Brisant ist die aktuelle Situation auch deshalb, weil strukturelle Veränderungen auf dem Arbeitsmarkt die Macht der Gewerkschaften stärken und so das Entstehen einer Lohn-Preis-Spirale begünstigen könnten. "Die Zeiten eines Arbeitgebermarktes, in dem Arbeitgeberlöhne und Arbeitsbedingungen mehr oder weniger diktieren konnten, scheinen vorbei", sagt DIW-Chef Fratzscher. Bereits heute gebe es in Deutschland zwei Millionen offene Stellen und eine riesige Fachkräftelücke, die sich in den kommenden zehn Jahren noch vergrößern werde. Ich erwarte für die kommenden Jahre eine deutliche Zunahme der Arbeitskämpfe in Deutschland."

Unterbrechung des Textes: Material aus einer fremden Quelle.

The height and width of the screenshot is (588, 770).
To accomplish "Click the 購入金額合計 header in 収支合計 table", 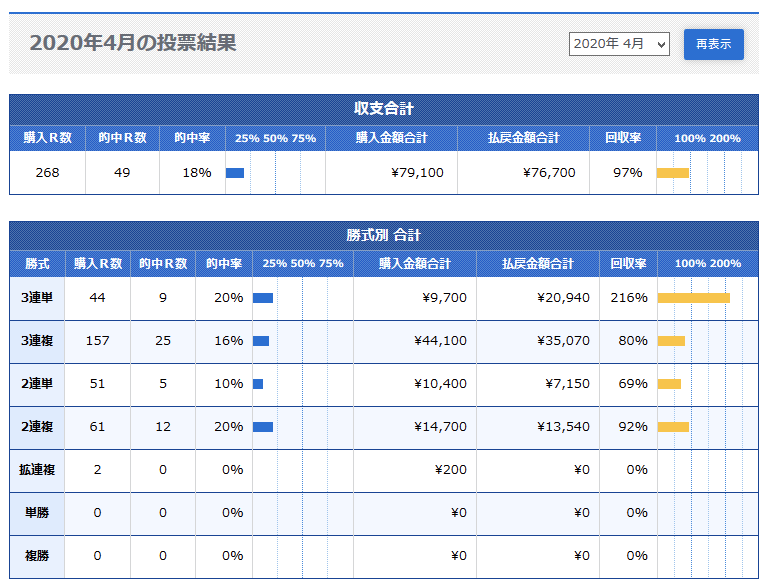I will point(391,138).
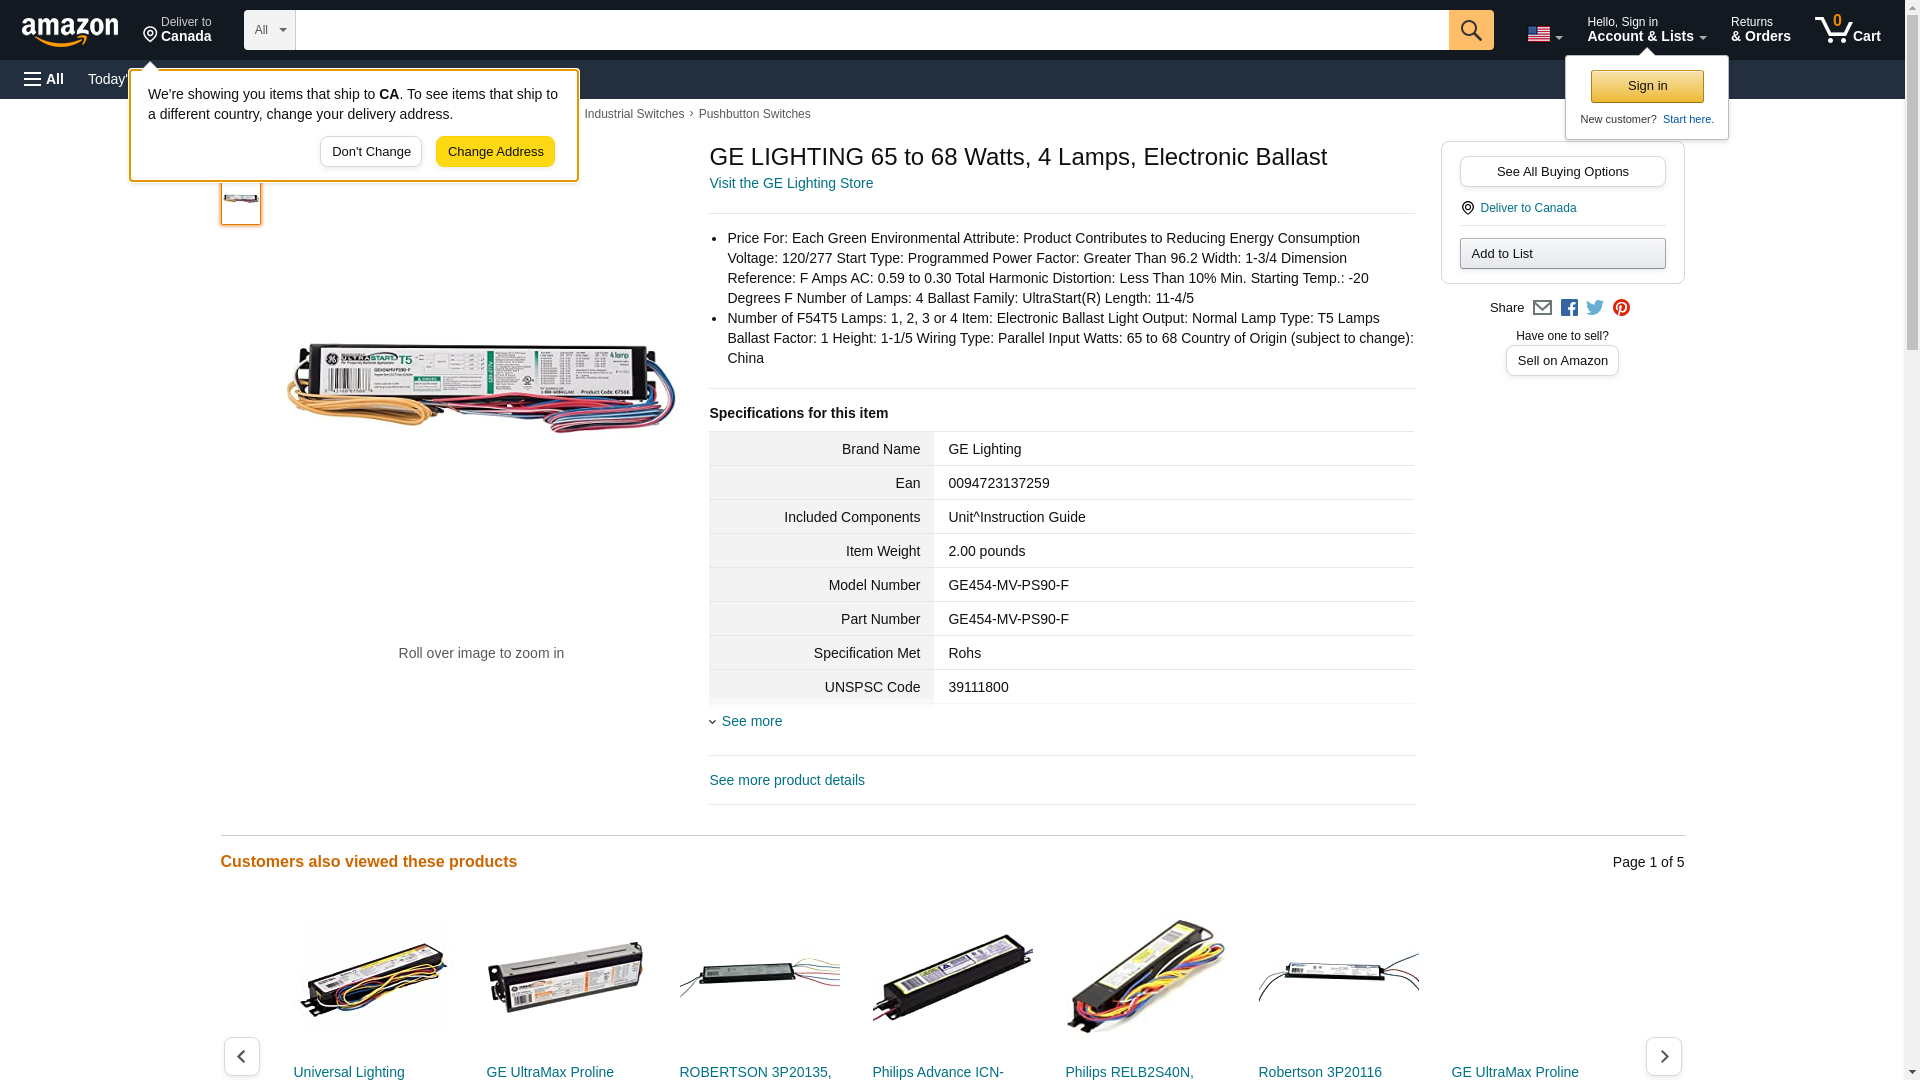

In diesen Tarifkonflikten wird die Lohn-Preis-Spirale zum politischen Kampfbegriff. Mit der Angst vor von Gewerkschaften ausgelöster Hyperinflation versuchen die Arbeitgeber, die Legitimität der Lohnforderungen anzugreifen: "Wir werden das spüren, wenn der Tarifabschluss zu hoch ist", sagt BDA-Hauptgeschäftsführer Steffen Kampeter. "Keiner wird aus diesem Streik ungeschoren hervorgehen". Und die Gewerkschaften versuchen, das Risiko herunterzuspielen: "Wenn ich all unsere Forderungen zusammen nehme, dann verlangen wir weniger als die tatsächliche Inflation. Hier von einer Lohn-Preis-Spirale zu reden, ist Unfug", sagt verdi-Chef Frank Werneke. Viele Arbeitgeber würden "das Märchen von der Lohn-Preis-Spirale" nur erzählen, um sich aus ihrer Verantwortung zu stehlen, heißt es bei Verdi.

Fakt ist, dass es reichlich Nachholbedarf gibt: Im vergangenen Jahr sind die Tariflöhne mit 2,2 Prozent deutlich langsamer gestiegen als die Verbraucherpreise. Die Wirtschaftsweisen rechnen zwar damit, dass die Inflation zurückgeht, aber auch in diesem Jahr im Schnitt noch bei 6,6 Prozent liegen wird. Erst 2024 soll sie spürbar auf 3 Prozent sinken. Eine unkontrollierbare Hyperinflation steht derzeit also wohl noch nicht an.